# Musings

RIK FARROW



Rik is the editor of ;login:. rik@usenix.org

fter writing this column for more than 15 years, I'm a bit stuck with what I should talk about. But I do have a couple of things on my mind: Krste Asanović's FAST '14 keynote [1] and something Brendan Gregg wrote in his *Systems Performance* book [2].

Several years ago, I compared computer systems architecture to an assembly line in a factory [3], where not having a part ready (some data) held up the entire assembly line. Brendan expressed this differently, in Table 2.2 of his book, where he compares the speed of a 3.3 GHz processor to other system components by using human timescales. If a single CPU cycle is represented by one second, instead of .3 nanoseconds, then fetching data from Level 1 cache takes three seconds, from Level 3 cache takes 43 seconds, and having to go to DRAM takes six minutes. Having to wait for a disk read takes months, and a fetch from a remote datacenter can take years. It's amazing that anything gets done—but then you remember the scaling of 3.3 billion to one. Events occurring in less than a few tens of milliseconds apart appear simultaneous to us humans.

Krste Asanović spoke about the ASPIRE Lab, where they are examining the shift from the performance increases we've seen in silicon to a post-scaling world, so we need to consider the entire hardware and software stack. You can read the summary of his talk in this issue of *;login:* or go online and watch the video of his presentation.

A lot of what Asanović talked about seemed familiar to me, because I had heard some of these ideas from the UCB Par Lab, in a paper in 2009 [4]. Some things were new, such as using photonic switching and message passing (read David Blank-Edelman's column) instead of the typical CPU bus interconnects. Asanović also suggested that data be encrypted until it reached the core where it would be processed, an idea I had after hearing that Par Lab paper, and one that I'm glad someone else will actually do something about. Still other things remained the same, such as having many homogeneous cores for the bulk of data processing, with a handful of specialized cores for things like vector processing. Asanović, in the question and answer that followed his speech, said that only .01% of computing requires specialized software and hardware.

Having properly anticipated the need for encryption of data while at rest and even while being transferred by the photonic message passing system, I thought I'd take a shot at imagining the rest of Warehouse Scale Computing (WSC), but without borrowing from the ASPIRE FireBox design too much.

### The Need for Speed

First off, you need to keep those swift cores happy, which means that data must always be ready nearby.
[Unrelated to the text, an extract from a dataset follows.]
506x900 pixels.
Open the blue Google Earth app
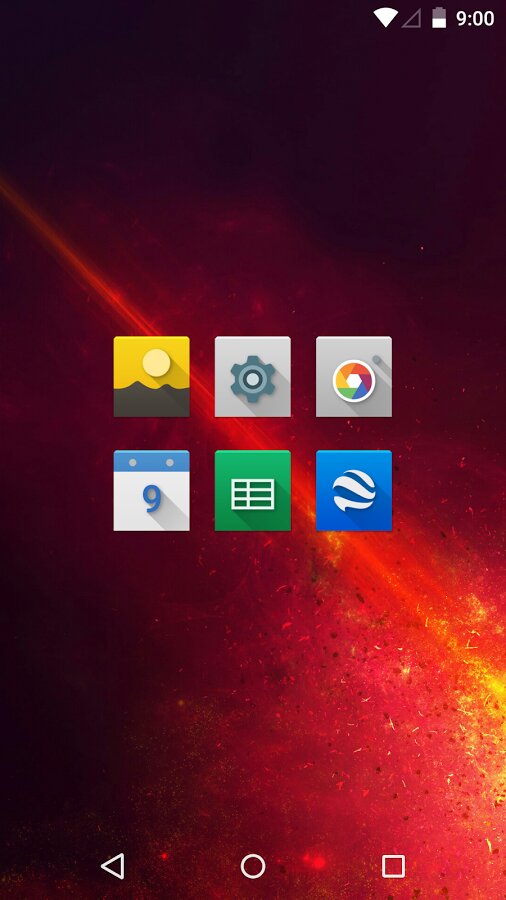[x=354, y=491]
That's a tall order, and one that hardware designers have been aware of for many years. Photonic switching at one terabit per second certainly sounds nice, and it's hard to imagine something that beats a design that already seems like science fiction based on the name. For my design, I will simply specify a message-passing network that connects all cores and their local caches to the wider world beyond. Like the FireBox design, there will be no Level 1 cache coherency or shared L1 caches. If a module running on one core wants to share

data with another, it will have to be done via message passing, not by tweaking shared bits and expecting the other core to notice.
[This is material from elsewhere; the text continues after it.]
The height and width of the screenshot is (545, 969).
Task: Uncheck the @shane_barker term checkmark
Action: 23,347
Whatever interconnect you choose, having sufficient bisection bandwidth will be key to the performance of the entire system. Can't have those cores waiting many CPU cycles for the data they need to read or write. The photonic switches have lots of bandwidth, and if they can actually switch without resorting to converting light back to electrons then to light again, they can work with a minimal of latency.

In my design, I imagine having special encryption hardware that's part of every core. That way, checking the HMAC and the decryption of messages (as well as the working in the opposite direction) can take advantage of hardware built for this very specific task. It should be possible to design very secure systems using this approach, because all communications between processes and the outside world come with verification of their source—a process that knows the correct encryption key. Like the FireBox, this system will be a service-oriented architecture, with each core providing a minimal service, again minimizing but not eliminating the probability that there will be security-affecting bugs in the code.
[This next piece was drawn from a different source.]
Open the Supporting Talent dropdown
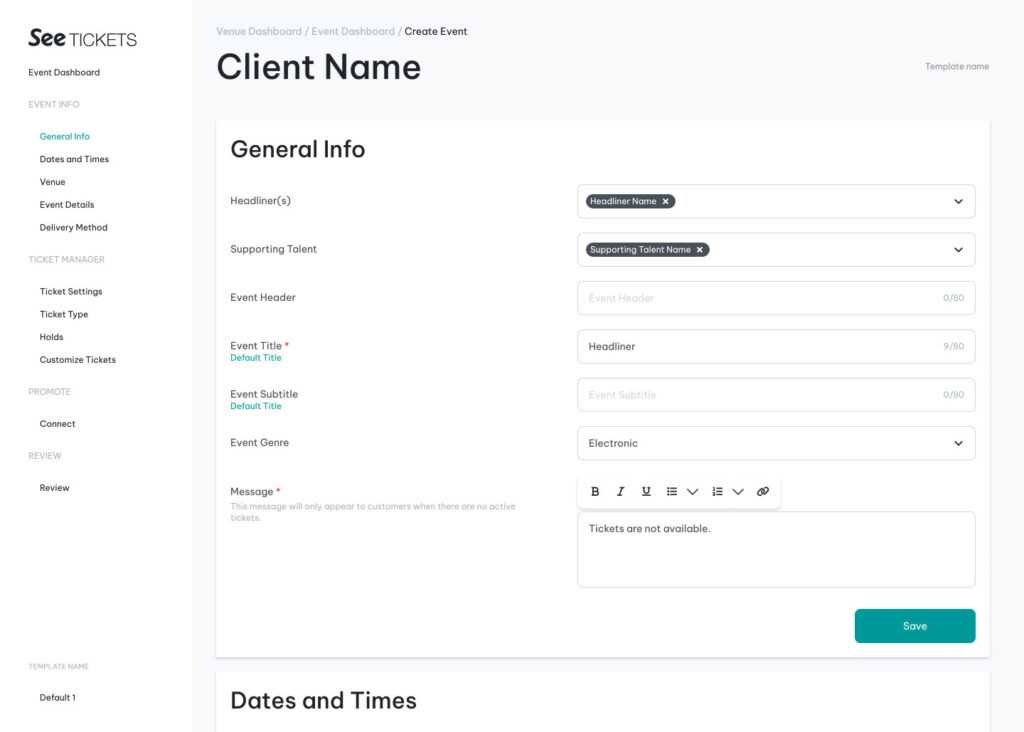The height and width of the screenshot is (732, 1024). [x=957, y=250]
Some cores will be connected to the outside world, managing communications and storage. This is not that different from current approaches, where network cards for VM hosts already do a lot of coprocessing and maintain multiple queues. But something similar will need to be done for storage, as it will remain glacially slow, from the CPU's perspective, even with advances such as non-volatile memory (NVM) being available in copious amounts with speeds as fast or faster than current DRAM.

Cores will be RISC, because they are more efficient than CISC designs. (Note to self: sell Intel, buy ARM Holdings.) With Intel server CPUs like eight-core Xeon ES having 2.7 billion transistors, that's a lot of heat, much of which is used to translate CISC instructions into internal, RISC-like, microcode instructions. The AMD A1100 that was announced in January 2014 will have eight 64-bit ARM (Cortex-A57) cores and built-in SIMD, which supports AES encryption and is rated at 25 watts TDP (thermal design power), compared to 80 for the 3.2 GHz Xeon. (Hmm, buy AMD?)

Unlike the FireBox's fit-in-a-standard-rack design, my imaginary system will look like something designed by Seymour Cray, but without a couch. Cray's best-known designs were circular, because Cray was concerned about having components separated by too much distance. After all, light can only travel 29.979 cm in a nanosecond, and with CPU clock cycles measured in nanoseconds in Cray's day, distance mattered. Actually, distance matters even more today.

My design has the outward appearance of a cube. Inside, the cores will be arranged in a sphere, with I/O and support filling in the corners. Also, unlike one of Cray's designs, where you could see the refrigerant flowing around the parts, my cube will float on a fountain of water. The water will both cool and suspend the cube, while the I/O and power connections will prevent it from floating off the column of water.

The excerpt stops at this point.